Comparison of implantation sites for the development of peritoneal metastasis in a colorectal cancer mouse model using non-invasive bioluminescence imaging

Abstract

The development of cancer mouse models is still needed for the identification and preclinical validation of novel therapeutic targets in colorectal cancer, which is the third leading cause of cancer-related deaths in Europe. The purpose of this study was to determine the most accurate tumour cell injection method to obtain suitable peritoneal metastasis (PM) for subsequent therapeutic treatments. Here, we grafted murine colon carcinoma CT-26 cells expressing luciferase into immunocompetent BALB-c mice by intravenous injection (IV group), subcutaneous injection (SC group), intraperitoneal injection after peritoneal scratching (A group) or intraperitoneal injection alone (IP group). Tumour growth was monitored by bioluminescence during the first 15 days post-grafting. The peritoneal carcinomatosis index was evaluated macroscopically, histology, immunohistochemistry and multiphoton microscopy were performed in peritoneal tumour tissue. Upon implantation, no tumour growth was observed in the IV group, similar to the non-injected group. Both the IP and SC groups showed intermediate growth rates, but the SC group produced only a single subcutaneous nodule. The A group exhibited the highest tumour growth at 15 days post-surgery. Anatomic and histologic analyses corroborated the existence of various tumour nodules, and multiphoton microscopy was used to evaluate tumour fibrosis-infiltrating cells in a non-pathologic peritoneum.
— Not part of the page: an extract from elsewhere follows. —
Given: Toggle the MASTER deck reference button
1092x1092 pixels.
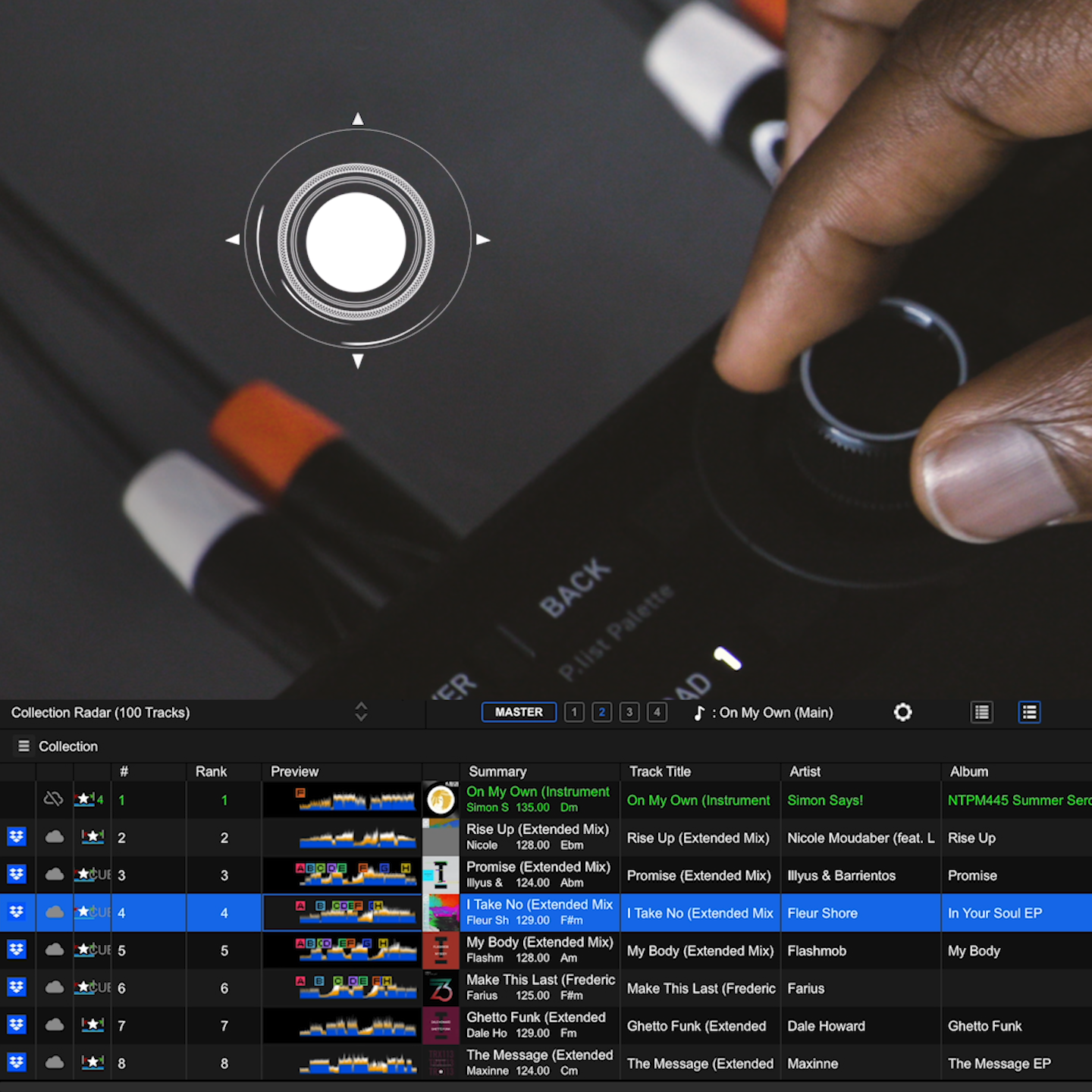Looking at the screenshot, I should click(x=519, y=712).
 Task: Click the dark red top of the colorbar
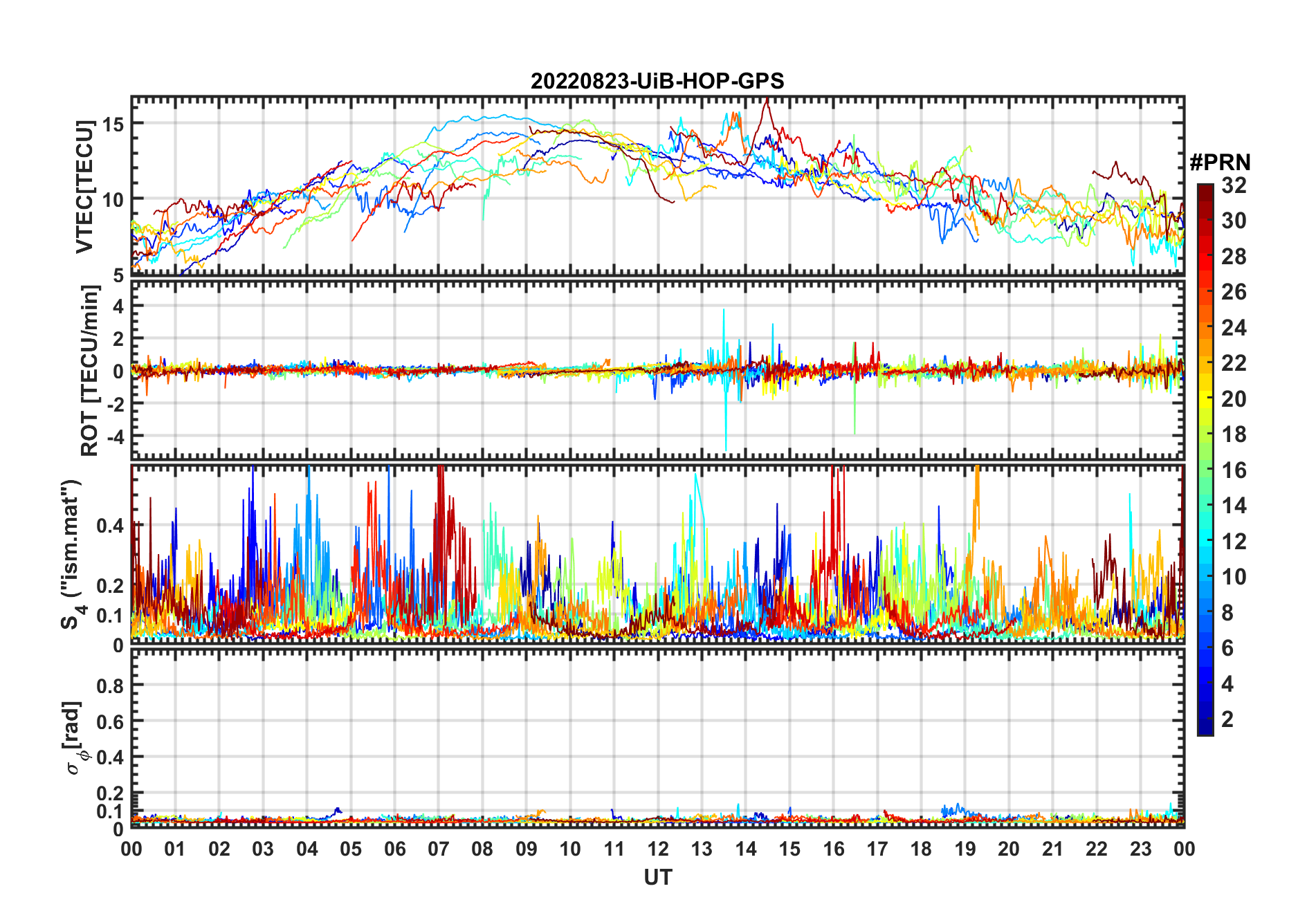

In conclusion, limited PM was obtained by IP injection, whereas IP injection after peritoneal scratching led to an extensive PM murine model for evaluating new therapeutics.

Fig 1. In vivo quantification of tumor growth by bioluminescence tracking of luciferase expressing CT-26 cells over 15 days.

(A) Microphotographs of anesthetized mice for each group inside the bioluminescent imaging box. (B) Tumor growth evaluation based on bioluminescence measurements for the four groups (IV, SC, IP, A) at day 3, day 9, day 12 and day 15 (low values are not always visible on the graph). (C) PCI score at day 15 post-grafting. In summary, the mice having undergone laparotomy surgery (group A: intraperitoneal cell injection after peritoneum aggression) present an extensive tumoral growth with the highest peritoneal carcinomatosis index (PCI). Furthermore, statistically significant differences are observed between the four groups. n = 5 for each group, mean +- SD. * for p value <0.05, ** <0.01, *** <0.001 and ****<0.0001.

Fig 2

Images after mouse laparotomy at day 15 post-grafting, (A) A group showed extensive intraperitoneal tumor growth localized majority on the parietal peritoneum and the diaphragm, and (B) IP group displayed a limited peritoneal metastasis localized on the visceral peritoneum. (C) HES staining in the intestinal bowel with peritoneal tumoral nodule.

Fig 3

(A-B) HES staining and (C-G) immunohistochemistry for CD3, CD4, CD8 of a 15 days grafted CT-26+ nodule in a mouse from IP group. Grafted nodules reveal high number of cells including Tumor infiltrating Lymphocytes (TILs) among a complex tumoral microenvironment (high vascularization, poor fibrosis, dense tissue). Multiphoton imaging of tumoral tissue (H) and normal peritoneum (I-L). v = vessel, LT = T Lymphocyte, LT4 = T4 Lymphocyte, LTc = cytotoxic Lymphocyte, lu = lumen, SHG = second harmonic generation. Scale bar in a applied to c,e,f,g, in b applied to d, and in h applied to i-l.